Promoting quality and relevance is also supported by things like the Panda algorithm, which was a change to Google’s search results ranking algorithm that was implemented in 2011. The point of Panda is to lower the ranking of low-quality sites, returning solid news other content to the top spots.
Today, Panda is part of Google’s core ranking signals, and continues to promote quality search results.
Create Better Content, Support Serious Journalism
Serious content writers appreciate quality, not to mention the blood, sweat and tears that go into creating it.
One of the best ways to support excellent content across the board is to make it better yourself. If you have the opportunity to share something on the internet, take the time to make it worth the time of those consuming it.
The Content Marketing Institute has a few tips on how to do that, and they come from—you guessed it—traditional journalism.
- Write attention-grabbing, informative, genuine headlines.
- Know your audience and what they’re looking for.
- Check your facts and go directly to original sources when possible.
- Avoid distractions, such as flashy ads, poorly placed forms and too many images or links.
- Be honest and transparent about potential bias.
- Look for the bigger picture about industries and issues.
Our content creators at bizbuzzcontent Inc. take certain, specific steps to ensure the quality of the pieces we write:
- We work with a lot of reports, and while plenty of sites refer to them in reliable ways, we always try to find the original report itself to verify data during our research.
- We avoid filler words like “that” and excessive passive voice. Ultimately, these fillers counter concise writing.
- We don’t simply rephrase other writers’ words (to avoid plagiarism), but pull out the details we need and cite the source. Creating a truly fresh article requires using multiple sources to support an original idea.

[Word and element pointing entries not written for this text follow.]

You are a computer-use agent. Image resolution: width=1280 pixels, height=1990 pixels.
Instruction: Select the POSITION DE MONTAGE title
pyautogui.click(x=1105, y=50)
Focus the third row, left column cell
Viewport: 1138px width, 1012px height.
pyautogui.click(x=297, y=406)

- In general, we strive to answer the “5Ws” and the “H” (who, what, why, when, where and how) to cover all the details and questions readers might have.
- When we encounter buzzwords or jargon, we explain them to keep the writing basic and accessible to all readers.
- We implement multiple levels of editing, where multiple people read a piece of content (sometimes multiple times!) before it goes to the client.
As content creators, we have an opportunity to take responsibility for web content for the businesses and brands we write for. Unlike journalism, online content has no real guidelines or “policing” (except from Google, of course).
Content creators can be part of the white noise, or we can create something that deserves to be singled out. Whether you’re making videos about cute kittens or writing about conflicts in the Middle East, you have the chance to vote for quality.